As part of my job search, I’m sharing a few posts to share how I think about product management.
Let’s start from the top: onboarding. We often hear how important it is for a new candidate to onboard into a new role. There are countless articles about effective 30-60-90 day plans and getting small wins while building a longer term strategy. As a product manager begins a new role, it’s crucial that they start by understanding the people and context around them. In fact, I’d argue that building these personal bridges is foundational to any new product manager’s success.
When a product manager joins any new company, they should already have a solid understanding of the company’s mission, vision and product strategy. They should have taken every opportunity to ask thoughtful questions during the interview process. And if at all possible, they have already explored the product on their own, researched the market and formed early opinions on how the company can differentiate.
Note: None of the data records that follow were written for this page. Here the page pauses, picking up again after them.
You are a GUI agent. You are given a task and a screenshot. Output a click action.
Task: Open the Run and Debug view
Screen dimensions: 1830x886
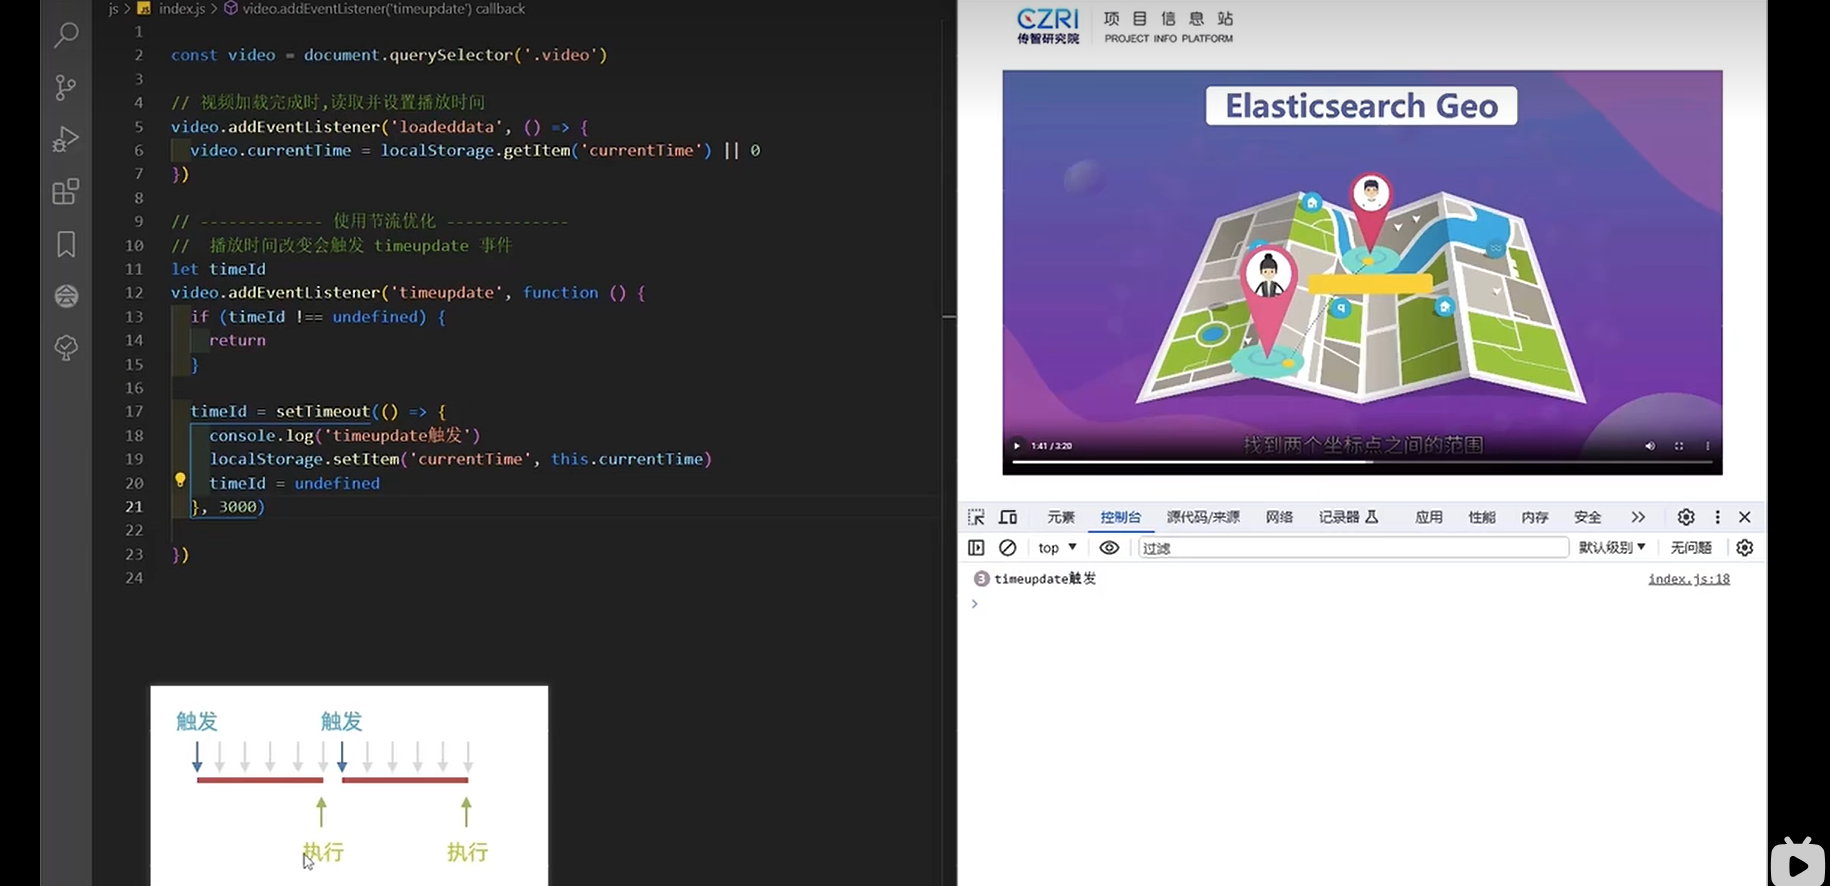pyautogui.click(x=66, y=139)
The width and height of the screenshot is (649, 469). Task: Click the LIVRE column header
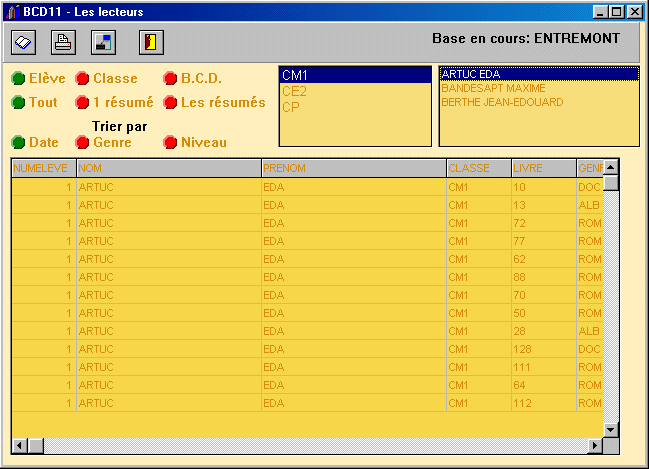[542, 168]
Once they actually start the job, a wide, new world opens up. Don’t ignore the unique opportunity to conduct internal customer discovery!
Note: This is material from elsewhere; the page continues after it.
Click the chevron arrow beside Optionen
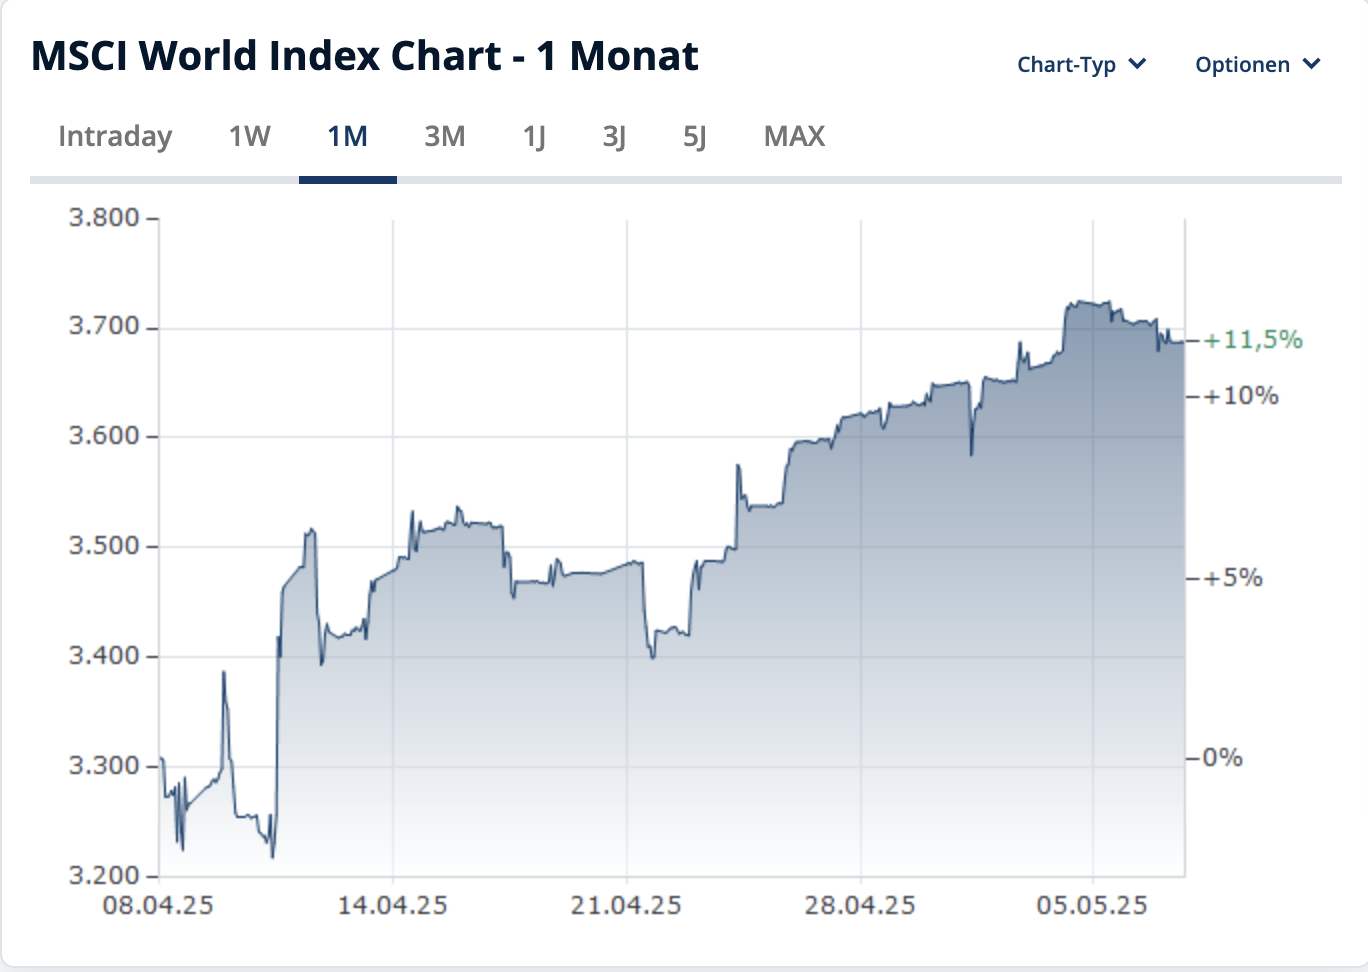This screenshot has width=1368, height=972. (x=1312, y=65)
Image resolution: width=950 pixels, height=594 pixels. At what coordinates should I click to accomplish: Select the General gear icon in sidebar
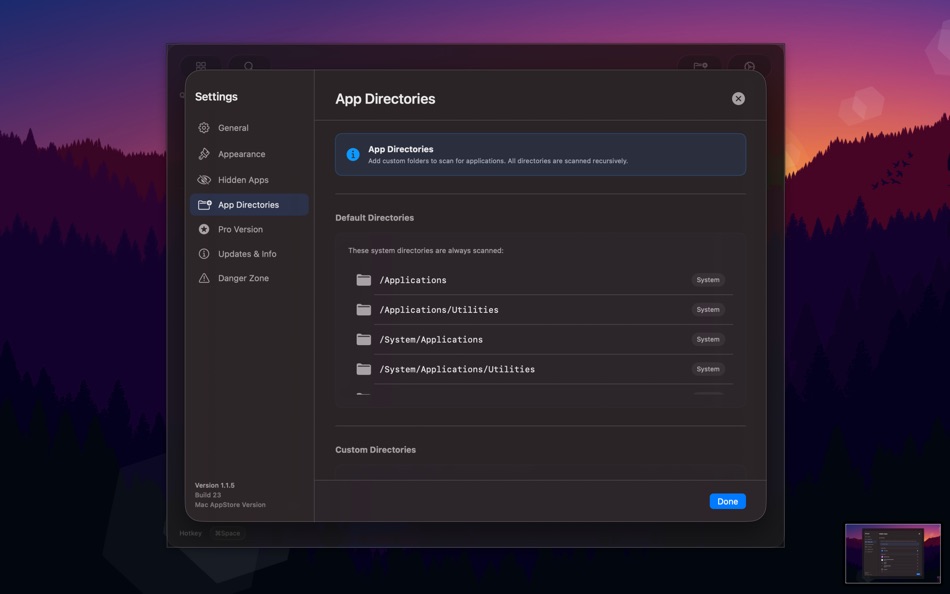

As a product manager gets to know the company, product, tools, customers and data, it’s essential that they also get to know the people around them. Product managers should create a structured framework to understand their colleagues, the challenges they face and how they will work together to get stuff done. Who are these people as humans? What brings them to work each day? What gets them fired up? What is that person’s boss getting on their case about? What about their work right now is particularly painful?
Think about these stakeholders as early customers. Run it as a proper discovery process: sequence the conversations, document the learnings and distill the takeaways. These conversations will build trust, rapport and deeper context the product manager will need to be effective in the new role. And when the going gets tough (and it will), the strength of these personal relationships will be what make or break the team’s ability to solve hard problems on a tight deadline.